- ViCon
We extracted all antonym and synonym pairs from the Vietnamese Computational Lexicon (VCL) according to the three part-of-speech categories: noun, verb and adjective. We then randomly selected 600 adjective pairs (300 antonymous pairs and 300 synonymous pairs), 400 noun pairs (200 antonymous pairs and 200 synonymous pairs), and 400 verb pairs (200 antonymous pairs and 200 synonymous pairs). In each part-of-speech category, we balanced for the size of morphological classes in VCL, for both antonymous and synonymous pairs.
- ViSim-400
Based on the Vietnamese Computational Lexicon (VCL) and the Vietnamese WordNet (VWN), we extracted all pairs of the three part-of-speech categories: noun, verb and adjective, according to five semantic relations: synonymy, antonymy, hypernymy, co-hoponymy and meronymy. We then sampled 400 pairs for the ViSim-400 dataset, accounting for 200 noun pairs, 150 verb pairs and 50 adjective pairs. Regarding noun pairs, we balanced the size of pairs in terms of six relations: the five extracted relations from VCL and VWN, and an "unrelated" relation. For verb pairs, we balanced the number of pairs according to five relations: synonymy, antonymy, hypernymy, co-hyponymy, and unrelated. For adjective pairs, we balanced the size of pairs for three relations: synonymy, antonymy, and unrelated. We also balanced the number of selected pairs according to the sizes of the morphological classes and the lexical categories.
For rating ViSim-400, 200 raters who were native Vietnamese speakers were paid to rate the degrees of similarity for all 400 pairs.
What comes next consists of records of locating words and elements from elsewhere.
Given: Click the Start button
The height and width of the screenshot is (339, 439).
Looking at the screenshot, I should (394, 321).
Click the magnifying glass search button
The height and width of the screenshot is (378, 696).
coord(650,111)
Each rater was asked to rate 30 pairs on a 0–6 scale; and each pair was rated by 15 raters.
See here
on how to obtain the data.
Reference:
Kim-Anh Nguyen, Sabine Schulte im Walde, Ngoc Thang Vu (2018)
Introducing Two Vietnamese Datasets for Evaluating Semantic Models of (Dis-)Similarity and Relatedness
In: Proceedings of the 16th Annual Conference of the North American Chapter of the Association for Computational Linguistics: Human Language Technologies (NAACL-HLT). New Orleans, LA.